Kudos to the person who invented sterile operating room light handles. Surgeons are like patients in that the more they can meet their own needs, the better for all parties concerned. Savvy scrub nurses do not keep sterile light handle adjusters on their back table. Before you set out an instrument, take a couple of seconds to thread those sterile light handles in place. Get them off the back table.  When a surgeon bellows to the circulator for a lighting adjustment you can curtly reply, "The adjustment handles for the lights are sterile, monkey around with them at your leisure." Multiple adjustments of lighting on the same surgical site can be indicative of a poor prognosis. I wrote a post about unusual signs of a bad prognosis, I think it could be located by typing "Prognosis" in the search box. In the new year, I promise to figure out links!

Anything that has the potential to dangle over the edge of the back table does not belong there. Only the very top of any table is considered sterile.
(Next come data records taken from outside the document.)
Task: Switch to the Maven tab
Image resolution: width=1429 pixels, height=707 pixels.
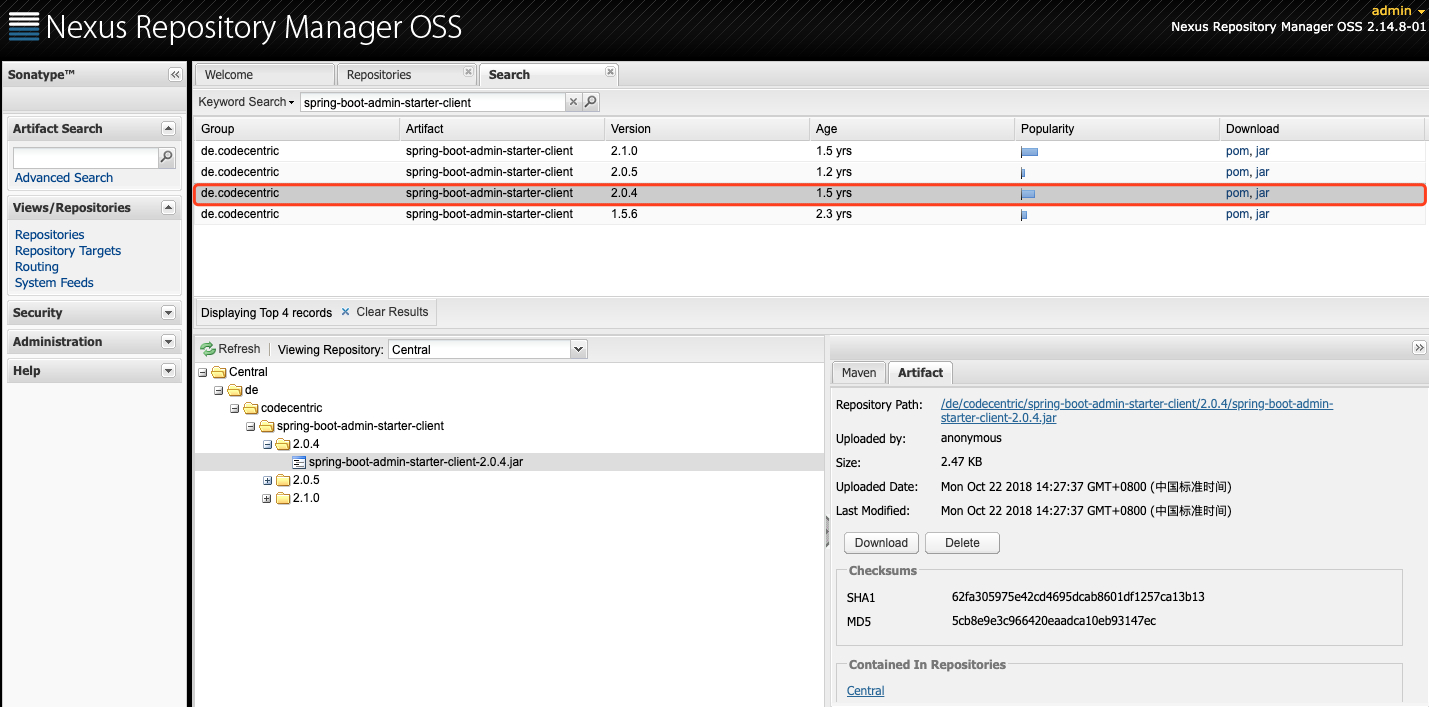Action: click(858, 372)
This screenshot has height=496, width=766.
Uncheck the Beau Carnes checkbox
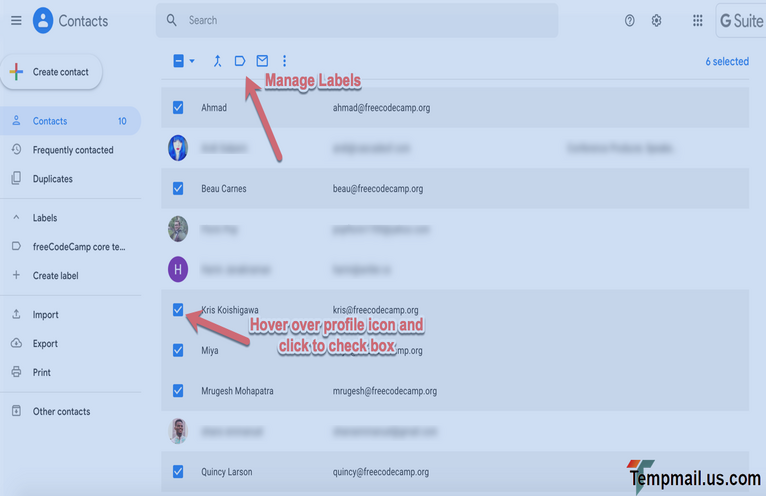coord(178,188)
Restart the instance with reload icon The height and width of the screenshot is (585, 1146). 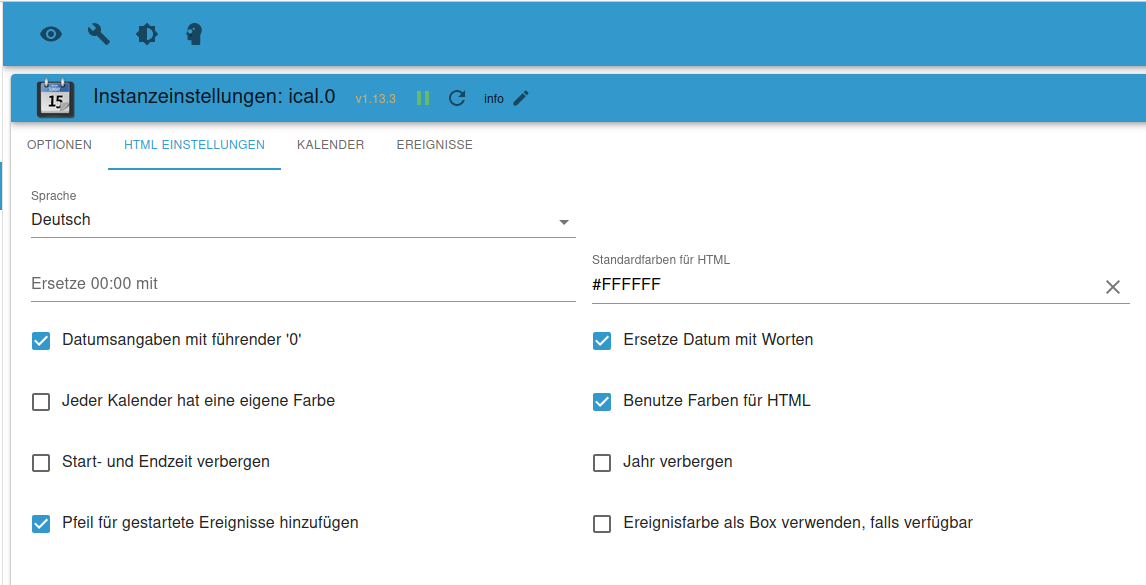click(457, 98)
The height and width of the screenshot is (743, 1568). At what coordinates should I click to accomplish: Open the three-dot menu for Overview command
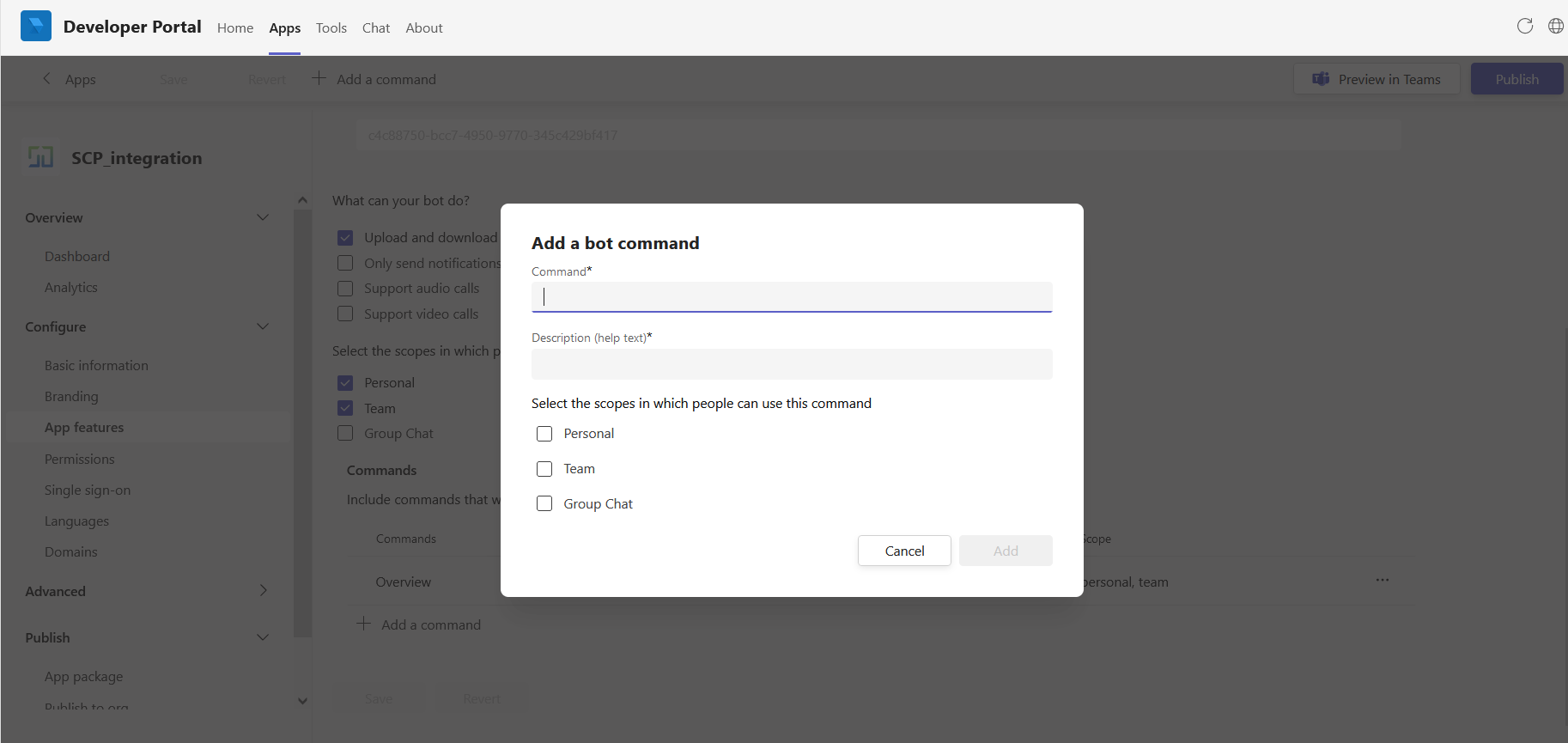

Get rid of that suction tubing and potential dangler early in the game to be on the safe side.

Here is something that I have had some painful encounters with. Loaded needle holders on the back table are a real danger to hurried hands. They will stab you right through that glove.  Why do bright, young whippersnapperns wear gloves when handling needles? Gloves provide no defense when it comes to needle sticks and dull tactile sensations. It is hard for oldsters like myself to make sense of healthcare today.

Enough of my foolishness. Thanks so much for indulging in my silliness and I hope the New Year brings you peace and fulfillment in all that you do.